In an interview, Todd Stern, the chief climate negotiator for the United States, said that the Obama administration was trying to decide whether to release a proposal in the coming days.
“What we are looking at is whether we feel that we can put down a number that would be provisional in effect, contingent on getting our legislation done,” he said. “Our inclination is to try to do that, but we want to be smart about it.”
He noted that bills pending in Congress involved cuts of around 17 percent in emissions by 2020, increasing to much deeper cuts by 2030.
The United States has the highest per capita emissions in the world.
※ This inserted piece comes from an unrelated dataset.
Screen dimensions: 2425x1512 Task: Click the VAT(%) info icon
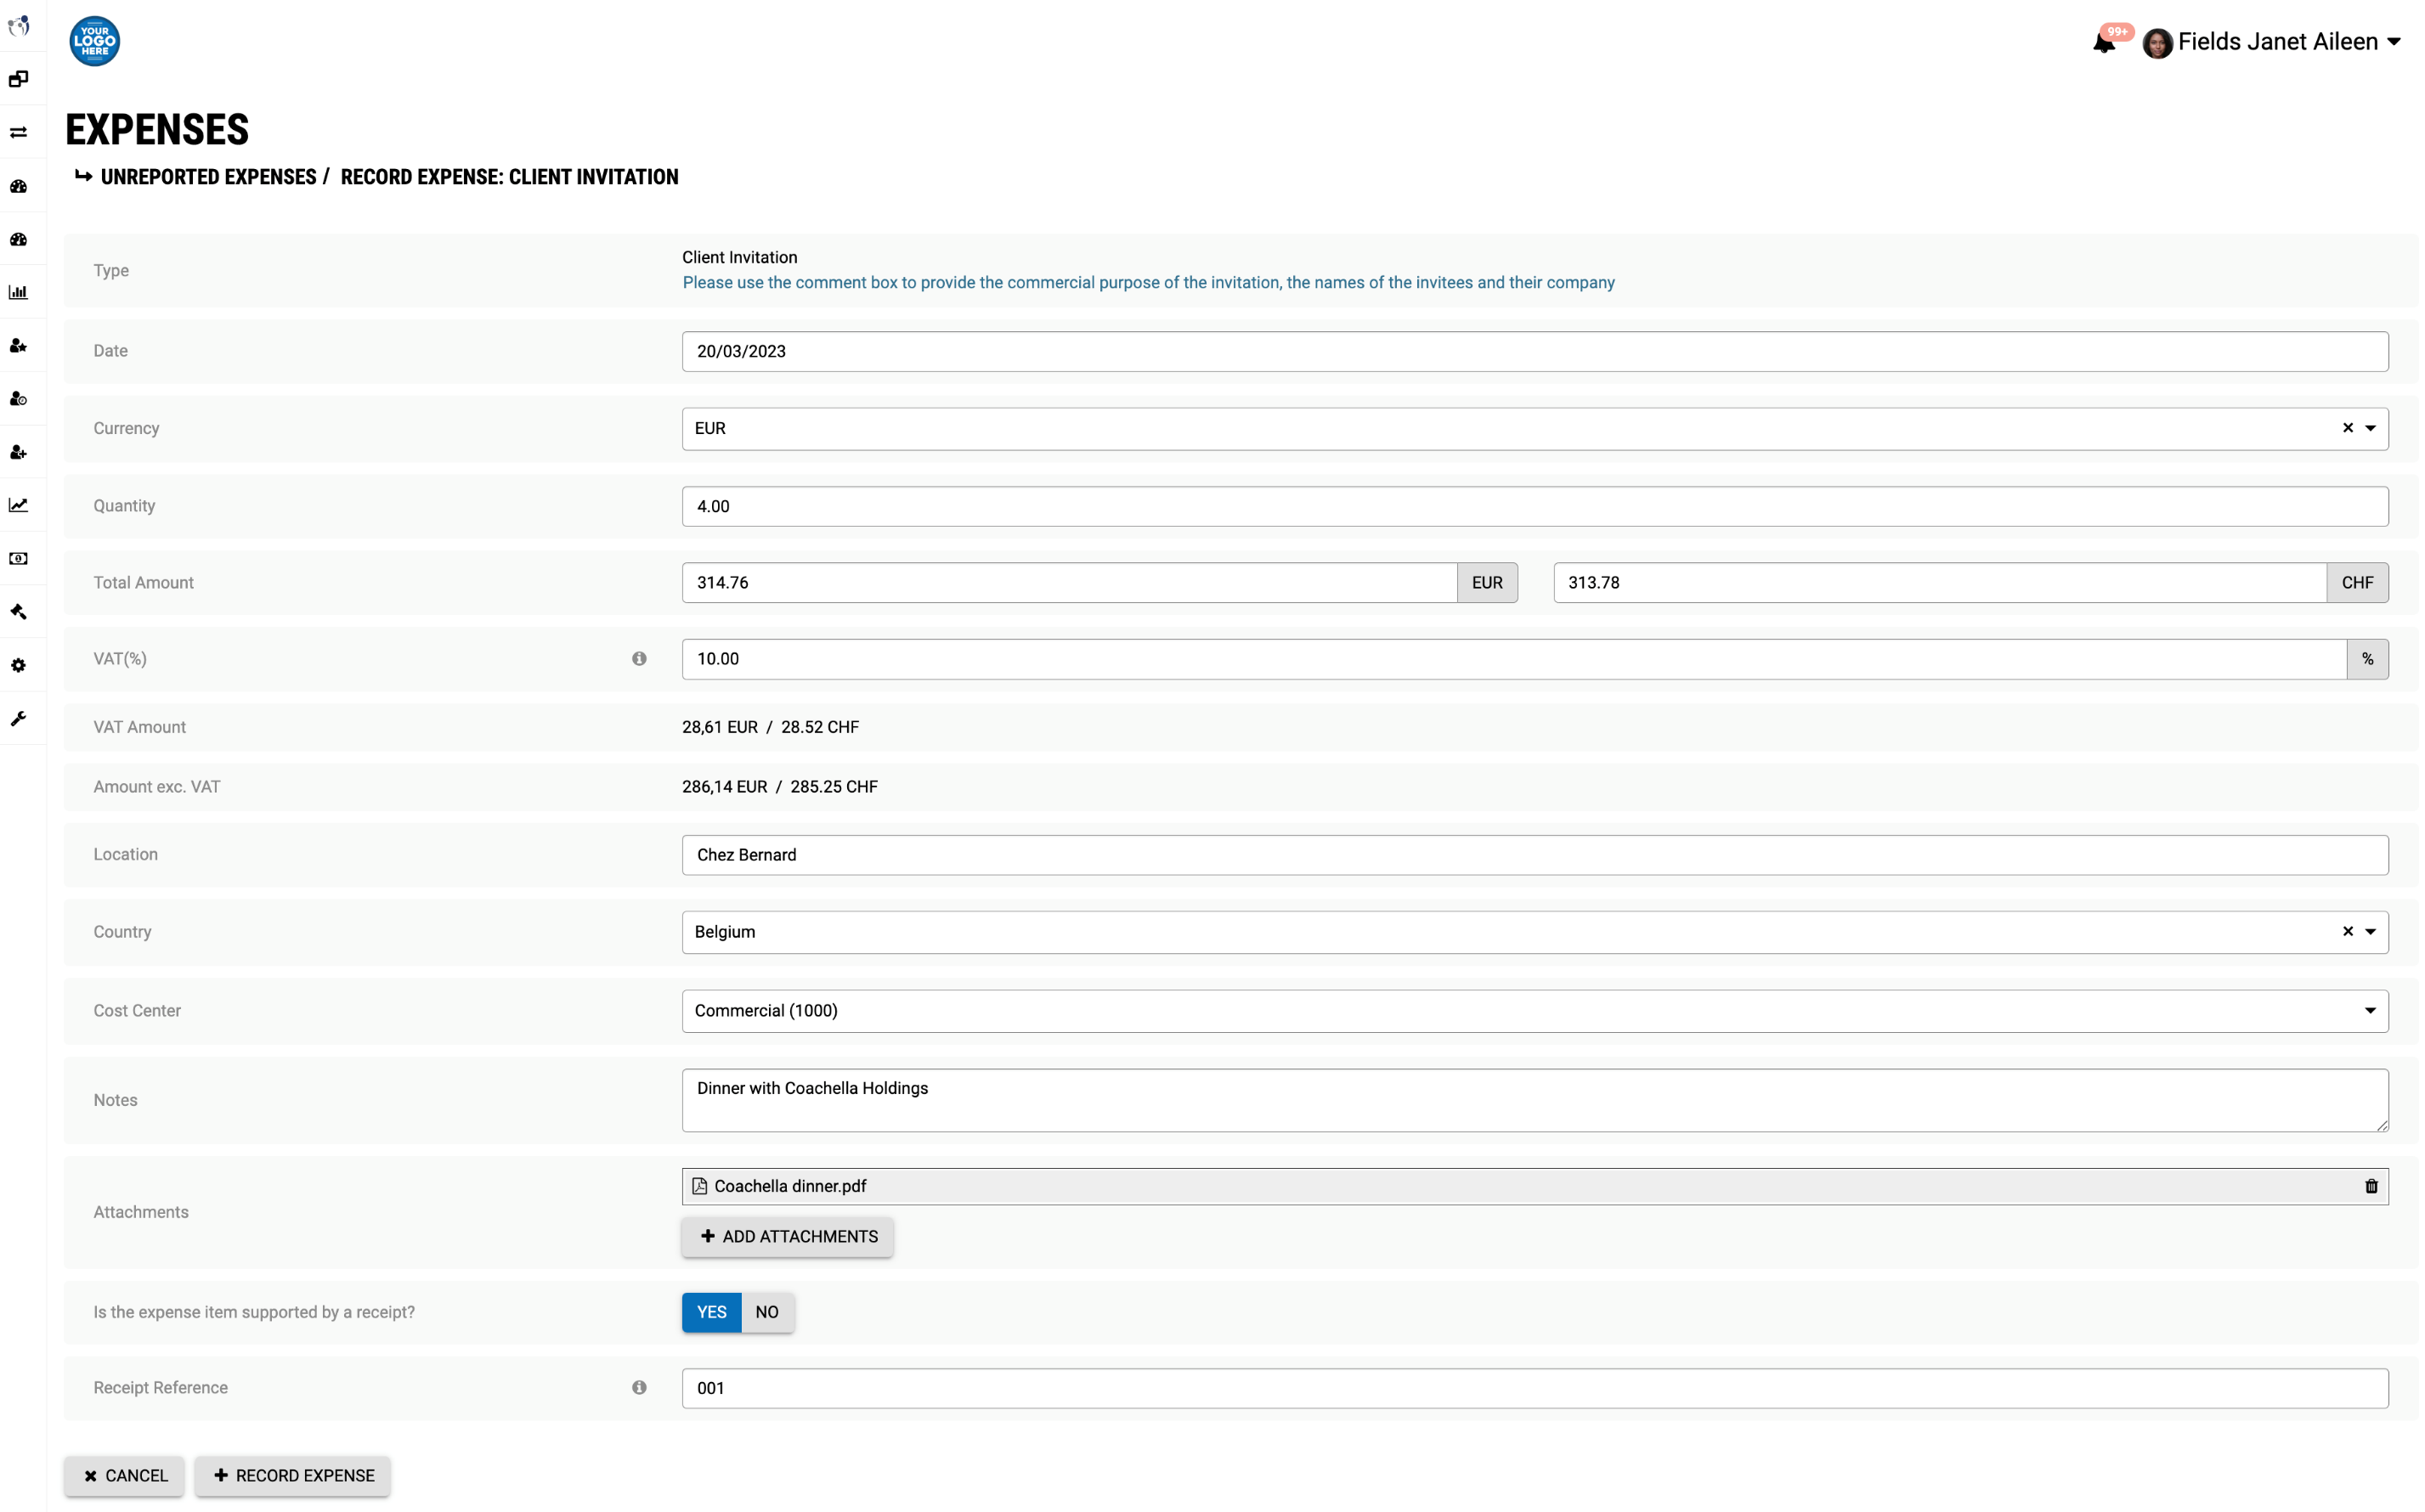[639, 659]
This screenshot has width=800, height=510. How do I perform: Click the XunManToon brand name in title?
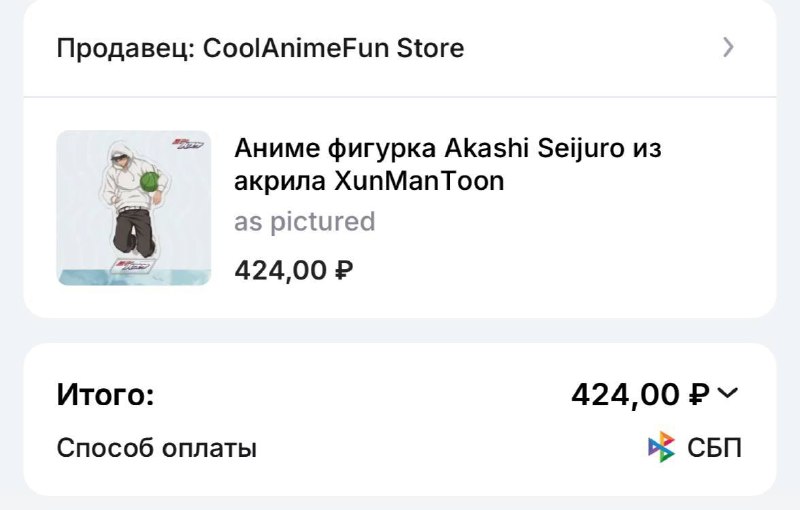click(x=419, y=181)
China has the largest emissions over all and has also refrained from setting a specific emissions reduction target, although as a developing country it would not be required to do so under the current outlines of the treaty that is being proposed.
If neither China nor the United States made a commitment, the national plans of lesser emitters would have little practical effect.
Although the United Nations no longer believes that the Copenhagen meeting can come up with a binding treaty to control emissions this year, the event is viewed as a crucial forum for the world’s nations to demonstrate a commitment to addressing global warming and its potential impact.
This week, South Korea said it would cut emissions by 30 percent from “business as usual” by 2020. Russia’s president, Dmitri A. Medvedev, said his country would try to reduce emissions by 25 percent by then, instead of 15 percent as announced earlier. Last week, Brazil promised reductions of about 40 percent below current projections by 2020.
The recent announcements are a mix of aspirations, good intentions and negotiating tactics. In most cases there is no certainty that the targets are politically or scientifically plausible. Still, they are a rough harbinger of the potential shape of future agreements and conflicts.
United Nations officials have said they hope that the richest industrialized nations will promise to reduce their emissions to meet negotiated individual targets. For developing nations, the hope is that they will commit to reducing their future emissions to levels below those that would accrue if they took no action. The poorest nations would get money and technological assistance to adapt to the consequences of climate change.
Many nations have based their new offers on that model. While some of the pledges are conditioned on reaching a binding international agreement, some countries, like South Korea, have said they will act whether the world did or did not.
South Korea, whose emissions nearly doubled from 1990 to 2005, said it would cut emissions by investing in energy-efficient buildings and transportation, developing new green industries and changing patterns of consumption.
“Our industry is really energy-intensive, so this is very ambitious,” Sang-Hyup Kim, South Korea’s secretary to the president for national future and vision, said in a phone interview from Seoul. He noted that the president and cabinet ministers had made the pledge in a building with the thermostat set low, and while wearing thermal underwear.
Last week, Brazil said it would offer to reduce its emissions by 38 to 42 percent from current projections for 2020. About half of that reduction would result from slowing deforestation in the Amazon. Forests are a crucial force in absorbing carbon dioxide.
The government described its action as a “political gesture” to show its good faith.
But it is in many ways easier for developing countries and so-called industrializing countries, like South Korea and Brazil, to put forth offers because they are under far less pressure to commit themselves formally under an agreement.
The industrialized countries — counted as those that were already industrialized when the United Nations Framework Convention on Climate Change was signed in 1992 — have the more concrete task of committing to specific reductions.
Despite the steady stream of new pledges, representatives of many of the world’s poorest countries have expressed frustration over a recent decision by world leaders to defer a binding agreement until next year.
“This is a major setback — we should not pretend otherwise,” Abdalmahmood Abdalhaleem Mohamad, Sudan’s United Nations representative, said Thursday, speaking for a coalition of developing nations.